En contrôlant la ligne de crête de la rivière Galwan, la Chine peut maintenir les revendications de l’Inde sur le plateau d’Aksai Chin en échec. Par conséquent, le maintien de l’ALC actuelle est d’un intérêt stratégique majeur pour la Chine afin de prévenir toute menace à son intégrité géographique. La Chine considère la vallée comme faisant partie du Tibet qui était un protectorat chinois de l’empire Qing depuis le début du 18ème siècle et de la province du Xinjiang. Plus à l’est, la Chine revendique l’Arunachal Pradesh comme le flanc sud du Tibet et le décrit comme le Tibet du Sud. Ce sont là les deux principales zones de conflit frontalier entre les deux pays.

Neville Maxwell, dans son livre « India’s China War« , a noté que lorsque le premier ministre chinois de l’époque, Zhou Enlai, s’est rendu à New Delhi après avoir réussi à renégocier la même ligne de démarcation avec le Myanmar, qui faisait partie de l’Inde britannique au moment où la ligne de démarcation a été tracée, la Chine n’a pas pu obtenir de résultat satisfaisant car l’Inde estimait que la ligne McMahon ne pouvait pas être renégociée. La Chine a également réussi à conclure un accord frontalier avec le Népal. En fait, les conflits frontaliers permanents entre l’Inde et ses voisins se sont intensifiés ces derniers jours. La position si rigide de l’Inde à la frontière avec ses voisins est conçue par son histoire coloniale.

L’Inde étant une construction coloniale britannique, elle se sent assidûment et instinctivement obligée de s’accrocher au territoire qui lui a été légué par son maître colonial. Comme le souligne Perry Anderson dans son livre “The IndiaIdeology, Jawaharlal Nehru, dans son dernier conflit avec la Chine, a invoqué le Mahabharata comme preuve que la NorthEast Frontier Agency faisait partie de la mère Inde depuis des temps immémoriaux. La volonté de l’Inde de recréer l’Inde mythique est également à l’origine de son comportement d’intimidation avec ses petits voisins.

Cependant, les relations avec la Chine sont très différentes. La Chine et l’Inde ont toutes deux mobilisé des forces importantes dans la zone de conflit. L’Inde a maintenant abandonné les restrictions précédentes sur l’utilisation des armes à feu pour répondre à des « situations extraordinaires » et il est certain que la Chine réagirait également de la même manière. Le premier ministre indien Narendra Modi s’est récemment rendu dans la zone de conflit dans le cadre d’une mission de renforcement moral, tandis que les commandants locaux semblent essayer de parvenir à un accord de désengagement.
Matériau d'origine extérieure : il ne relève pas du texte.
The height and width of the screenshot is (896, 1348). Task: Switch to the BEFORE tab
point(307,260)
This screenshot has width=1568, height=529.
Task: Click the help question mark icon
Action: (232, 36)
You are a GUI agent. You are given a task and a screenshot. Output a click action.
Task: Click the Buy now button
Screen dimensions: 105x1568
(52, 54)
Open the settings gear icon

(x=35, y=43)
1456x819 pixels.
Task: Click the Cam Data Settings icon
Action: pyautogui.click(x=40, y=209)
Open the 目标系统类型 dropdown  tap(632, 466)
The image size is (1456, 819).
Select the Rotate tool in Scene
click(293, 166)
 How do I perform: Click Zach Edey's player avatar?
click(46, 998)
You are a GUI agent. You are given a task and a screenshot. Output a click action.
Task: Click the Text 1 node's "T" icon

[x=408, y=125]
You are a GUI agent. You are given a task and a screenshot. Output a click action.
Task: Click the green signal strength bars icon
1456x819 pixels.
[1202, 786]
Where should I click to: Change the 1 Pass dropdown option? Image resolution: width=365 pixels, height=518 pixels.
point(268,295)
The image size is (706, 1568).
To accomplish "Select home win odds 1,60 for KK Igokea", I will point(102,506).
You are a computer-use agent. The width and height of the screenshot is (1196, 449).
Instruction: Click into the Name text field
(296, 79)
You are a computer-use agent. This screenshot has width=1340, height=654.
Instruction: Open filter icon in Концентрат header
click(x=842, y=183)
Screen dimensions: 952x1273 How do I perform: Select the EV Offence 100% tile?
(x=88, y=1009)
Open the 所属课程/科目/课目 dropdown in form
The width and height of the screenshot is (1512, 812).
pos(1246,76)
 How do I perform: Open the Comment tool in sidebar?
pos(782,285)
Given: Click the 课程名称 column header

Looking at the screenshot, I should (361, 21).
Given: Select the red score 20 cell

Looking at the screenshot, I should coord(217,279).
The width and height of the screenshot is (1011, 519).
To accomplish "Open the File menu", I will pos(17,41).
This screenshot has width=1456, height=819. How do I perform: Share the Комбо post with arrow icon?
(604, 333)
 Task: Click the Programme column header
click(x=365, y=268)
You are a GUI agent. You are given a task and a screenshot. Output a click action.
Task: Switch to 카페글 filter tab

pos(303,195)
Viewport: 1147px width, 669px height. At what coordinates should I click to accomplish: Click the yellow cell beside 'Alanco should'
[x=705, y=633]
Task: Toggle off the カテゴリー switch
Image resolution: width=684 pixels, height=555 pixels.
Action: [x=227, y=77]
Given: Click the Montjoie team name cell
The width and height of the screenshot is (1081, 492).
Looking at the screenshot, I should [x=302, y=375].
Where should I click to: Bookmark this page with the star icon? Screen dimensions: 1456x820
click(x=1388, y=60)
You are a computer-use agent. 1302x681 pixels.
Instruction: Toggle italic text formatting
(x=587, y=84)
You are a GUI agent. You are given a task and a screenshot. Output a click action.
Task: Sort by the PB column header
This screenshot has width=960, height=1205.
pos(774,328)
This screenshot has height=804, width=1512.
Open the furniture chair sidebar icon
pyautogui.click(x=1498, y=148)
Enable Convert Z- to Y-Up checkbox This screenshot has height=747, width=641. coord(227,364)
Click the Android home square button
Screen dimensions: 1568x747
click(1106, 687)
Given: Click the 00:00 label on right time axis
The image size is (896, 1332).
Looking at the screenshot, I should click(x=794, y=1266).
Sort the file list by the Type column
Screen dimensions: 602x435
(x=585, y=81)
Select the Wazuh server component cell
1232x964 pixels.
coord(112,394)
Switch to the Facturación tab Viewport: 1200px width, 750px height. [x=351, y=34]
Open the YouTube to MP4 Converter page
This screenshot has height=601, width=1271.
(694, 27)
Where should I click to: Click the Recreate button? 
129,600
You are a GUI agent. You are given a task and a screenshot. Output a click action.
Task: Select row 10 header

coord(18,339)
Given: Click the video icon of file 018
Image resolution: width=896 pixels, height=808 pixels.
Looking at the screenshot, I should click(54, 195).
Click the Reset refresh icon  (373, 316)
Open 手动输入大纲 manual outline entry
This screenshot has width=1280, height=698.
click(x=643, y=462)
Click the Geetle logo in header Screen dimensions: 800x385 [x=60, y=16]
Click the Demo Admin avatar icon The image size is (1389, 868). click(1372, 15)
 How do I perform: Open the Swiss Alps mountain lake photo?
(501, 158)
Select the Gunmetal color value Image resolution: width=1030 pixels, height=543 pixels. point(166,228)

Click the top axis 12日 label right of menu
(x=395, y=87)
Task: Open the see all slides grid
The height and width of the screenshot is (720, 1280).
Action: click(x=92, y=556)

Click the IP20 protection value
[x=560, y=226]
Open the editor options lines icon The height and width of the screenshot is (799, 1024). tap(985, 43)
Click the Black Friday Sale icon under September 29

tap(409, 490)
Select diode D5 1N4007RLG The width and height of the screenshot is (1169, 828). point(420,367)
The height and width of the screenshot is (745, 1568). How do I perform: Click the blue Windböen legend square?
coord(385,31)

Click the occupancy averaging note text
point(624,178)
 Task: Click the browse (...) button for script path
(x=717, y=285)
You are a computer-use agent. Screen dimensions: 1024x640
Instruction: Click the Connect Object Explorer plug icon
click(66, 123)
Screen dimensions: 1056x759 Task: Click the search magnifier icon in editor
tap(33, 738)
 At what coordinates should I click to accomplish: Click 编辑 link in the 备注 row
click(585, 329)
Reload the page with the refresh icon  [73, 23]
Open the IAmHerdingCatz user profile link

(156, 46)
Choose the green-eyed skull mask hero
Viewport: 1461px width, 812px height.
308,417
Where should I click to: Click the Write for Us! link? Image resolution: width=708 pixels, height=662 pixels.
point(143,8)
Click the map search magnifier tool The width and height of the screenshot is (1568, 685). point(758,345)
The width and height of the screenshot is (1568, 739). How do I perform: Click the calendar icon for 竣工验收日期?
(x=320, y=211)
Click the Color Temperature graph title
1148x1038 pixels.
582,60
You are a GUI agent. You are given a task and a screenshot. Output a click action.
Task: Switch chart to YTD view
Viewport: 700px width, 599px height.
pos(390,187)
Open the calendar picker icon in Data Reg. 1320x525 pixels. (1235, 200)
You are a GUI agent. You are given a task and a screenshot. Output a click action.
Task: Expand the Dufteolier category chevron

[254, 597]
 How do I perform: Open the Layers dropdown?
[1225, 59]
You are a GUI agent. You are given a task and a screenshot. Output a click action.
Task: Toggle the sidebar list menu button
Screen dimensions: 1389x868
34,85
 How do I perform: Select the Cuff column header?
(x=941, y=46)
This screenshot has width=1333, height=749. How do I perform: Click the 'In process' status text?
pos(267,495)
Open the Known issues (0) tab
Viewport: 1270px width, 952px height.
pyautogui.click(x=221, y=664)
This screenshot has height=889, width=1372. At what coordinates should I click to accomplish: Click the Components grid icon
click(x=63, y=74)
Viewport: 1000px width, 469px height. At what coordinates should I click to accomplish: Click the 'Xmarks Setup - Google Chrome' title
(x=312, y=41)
Des initiatives diplomatiques sont également en cours pour désamorcer la situation, mais la situation reste tendue. L’impasse pourrait avoir des conséquences déstabilisatrices pour la région. En s’emparant de ce conflit frontalier avec la Chine, l’Inde tente d’attiser la ferveur ultra-nationaliste de l’opinion publique. En cherchant à renforcer encore ses liens avec les États-Unis par le biais du QuadrilateralSecurity Dialogue –QUAD- (Le dialogue de sécurité quadrilatéral est un forum stratégique informel entre les États-Unis, le Japon, l’Australie et l’Inde qui est entretenu par des sommets semi-réguliers, des échanges d’informations et des exercices militaires entre les pays membres), l’Inde ne pourra que se transformer en un état client comme le Japon et l’Australie. Ainsi, se prosterner devant les États-Unis ne servira que l’intérêt des États-Unis, et non celui de l’Inde.

Mot de fin

La Chine et l’Inde ont connu des conflits frontaliers dans le passé sans pour autant mener à une guerre totale. La Chine est en train de devenir une puissance importante. Si l’Inde se sent intimidée, l’utilisation des conflits frontaliers comme prétexte pour déclencher un conflit plus large ne changera guère la réalité sur le terrain. Cela ne servirait que l’intérêt stratégique des États-Unis, qui préféreraient que ni la Chine ni l’Inde ne s’élèvent sur le plan économique.

L’engagement économique productif que l’Inde a déjà avec la Chine est bénéfique pour les deux pays ainsi que pour la région de l’Asie du Sud. Cette relation est sans aucun doute sérieusement mise à l’épreuve à la suite du récent affrontement frontalier qui a déclenché une ferveur ultra-nationaliste en Inde pour boycotter les biens et services chinois.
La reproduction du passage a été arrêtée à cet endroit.